Washington Griechenland stemmt sich weiter mit Macht gegen die drohende Staatspleite. Während in Athen um den freiwilligen Schuldenschnitt der größten Gläubiger gerungen wird, sehen internationale Experten bei den bisherigen Reformfortschritte schwarz.

Der Internationale Währungsfonds (IWF) kritisiert das langsame Reformtempo in Griechenland. Zwar habe das Land im Kampf gegen die Schulden erste Erfolge erzielt, doch angesichts schlechter Wachstumsprognosen gebe es nach wie vor erhebliche Risiken. Der IWF begrüßte die Bildung der neuen Regierung in Athen. Doch zugleich warnte er: Das Reformprogramm „ist klar in eine schwierige Phase eingetreten.“ Die Wachstumsaussichten hätten sich verschlechtert und erschwerten Reformen, meinte die Europaabteilung des IWF in ihrer neuen Einschätzung.
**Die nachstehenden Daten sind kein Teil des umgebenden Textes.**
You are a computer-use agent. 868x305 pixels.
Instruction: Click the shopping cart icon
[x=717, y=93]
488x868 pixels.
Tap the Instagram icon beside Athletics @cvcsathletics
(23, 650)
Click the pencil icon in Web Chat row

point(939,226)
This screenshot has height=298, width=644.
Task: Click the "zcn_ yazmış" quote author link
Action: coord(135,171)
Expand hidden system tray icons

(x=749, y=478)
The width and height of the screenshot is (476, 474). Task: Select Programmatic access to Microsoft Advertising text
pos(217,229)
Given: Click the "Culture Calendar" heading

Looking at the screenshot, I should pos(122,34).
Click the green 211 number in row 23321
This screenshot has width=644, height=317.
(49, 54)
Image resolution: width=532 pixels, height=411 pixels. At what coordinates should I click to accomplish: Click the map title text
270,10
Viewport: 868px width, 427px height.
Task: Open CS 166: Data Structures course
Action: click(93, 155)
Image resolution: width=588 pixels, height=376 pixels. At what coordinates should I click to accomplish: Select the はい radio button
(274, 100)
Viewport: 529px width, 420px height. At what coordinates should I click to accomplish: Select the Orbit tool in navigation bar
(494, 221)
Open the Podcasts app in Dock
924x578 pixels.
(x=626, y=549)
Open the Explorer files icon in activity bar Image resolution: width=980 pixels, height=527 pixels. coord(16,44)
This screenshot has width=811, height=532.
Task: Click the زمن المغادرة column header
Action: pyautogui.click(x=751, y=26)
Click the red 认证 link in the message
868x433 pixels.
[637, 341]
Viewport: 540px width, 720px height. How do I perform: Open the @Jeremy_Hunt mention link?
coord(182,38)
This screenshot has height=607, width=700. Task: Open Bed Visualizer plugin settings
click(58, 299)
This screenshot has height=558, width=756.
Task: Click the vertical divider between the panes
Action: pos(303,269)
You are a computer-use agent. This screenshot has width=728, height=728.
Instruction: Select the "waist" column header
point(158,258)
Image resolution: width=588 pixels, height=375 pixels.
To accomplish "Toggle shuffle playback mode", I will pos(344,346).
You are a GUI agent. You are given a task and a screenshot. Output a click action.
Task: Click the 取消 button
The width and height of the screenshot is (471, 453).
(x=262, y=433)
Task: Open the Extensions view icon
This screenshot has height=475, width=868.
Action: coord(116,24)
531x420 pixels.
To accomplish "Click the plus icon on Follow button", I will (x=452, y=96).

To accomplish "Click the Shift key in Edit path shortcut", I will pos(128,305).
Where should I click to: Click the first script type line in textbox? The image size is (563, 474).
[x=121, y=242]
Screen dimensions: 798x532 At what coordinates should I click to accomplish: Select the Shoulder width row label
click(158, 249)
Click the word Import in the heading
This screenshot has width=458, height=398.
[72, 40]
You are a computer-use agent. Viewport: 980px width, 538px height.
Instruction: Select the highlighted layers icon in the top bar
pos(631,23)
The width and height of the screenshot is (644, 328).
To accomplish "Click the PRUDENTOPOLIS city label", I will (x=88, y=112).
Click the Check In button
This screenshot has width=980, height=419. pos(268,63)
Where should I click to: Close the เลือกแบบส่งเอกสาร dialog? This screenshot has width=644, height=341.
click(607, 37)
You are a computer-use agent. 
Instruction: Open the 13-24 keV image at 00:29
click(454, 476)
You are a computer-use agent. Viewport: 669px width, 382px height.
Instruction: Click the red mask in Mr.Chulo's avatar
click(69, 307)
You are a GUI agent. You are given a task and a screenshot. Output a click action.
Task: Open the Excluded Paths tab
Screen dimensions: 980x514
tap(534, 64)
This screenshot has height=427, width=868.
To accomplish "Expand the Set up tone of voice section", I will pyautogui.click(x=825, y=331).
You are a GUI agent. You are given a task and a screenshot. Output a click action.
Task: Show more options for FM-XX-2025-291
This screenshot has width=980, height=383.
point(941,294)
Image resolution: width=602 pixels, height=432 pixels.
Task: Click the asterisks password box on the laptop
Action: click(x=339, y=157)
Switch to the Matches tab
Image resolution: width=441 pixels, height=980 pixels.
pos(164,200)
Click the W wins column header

Neusten Schätzungen zufolge schrumpfe die griechische Wirtschaft dieses Jahr um 5,5 bis sechs Prozent sowie zwischen 2,75 und drei Prozent im nächsten Jahr.

„Das Wachstum dürfte für einen längeren Zeitraum unter dem Durchschnitt der Zeit vor der Krise verharren“, heißt es in dem am Dienstag veröffentlichten Bericht. Der IWF, neben den Euro-Partnern bislang der wichtigste internationale Geldgeber des pleitebedrohten Landes, stößt damit ins gleiche Horn, wie die Industriestaaten-Organisation OECD.

Die hatte in der vorigen Woche ein vernichtendes Urteil über die Reformfähigkeit des griechischen Staatsapparates abgegeben. Die OECD hatte alle 14 Ministerien
untersucht. In einer Studie rügte sie dann, es gebe weder eine Vision über das Reformziel noch eine Kontrolle für die Umsetzung, kaum Kommunikation innerhalb der Behörden und ein kompliziertes administratives Beziehungsgeflecht ohne jegliche Koordination.

Mit deutlicher Skepsis beurteilt der IWF das Tempo der Reformen. Die Umsetzung der Reformen habe sich über den Sommer deutlich verlangsamt. Nicht zuletzt beim entscheidenden Kampf gegen Steuerhinterziehung gehe es weiterhin nur schleppend voran.

Zwar würden auch externe Probleme das Reformprogramm belasten, wie etwa die Zurückhaltung von Investoren nicht zuletzt angesichts der Krise auch in anderen Euro-Staaten. „Aber der entscheidende Faktor war das langsame Tempo der strukturellen Reformen in diesem Jahr.“ Zwar gebe es bereits Fortschritte, räumte der IWF ein, der ebenfalls im Kampf gegen die Euro-Krise beteiligt ist. So sei das Haushaltsdefizit trotz des Wachstumsrückgang um fünf Prozent gesenkt worden. Doch wenn es auf diesem Wege weitergehen soll, „wird ein stärkeres Management der weitreichenden und komplexen Reformen benötigt“.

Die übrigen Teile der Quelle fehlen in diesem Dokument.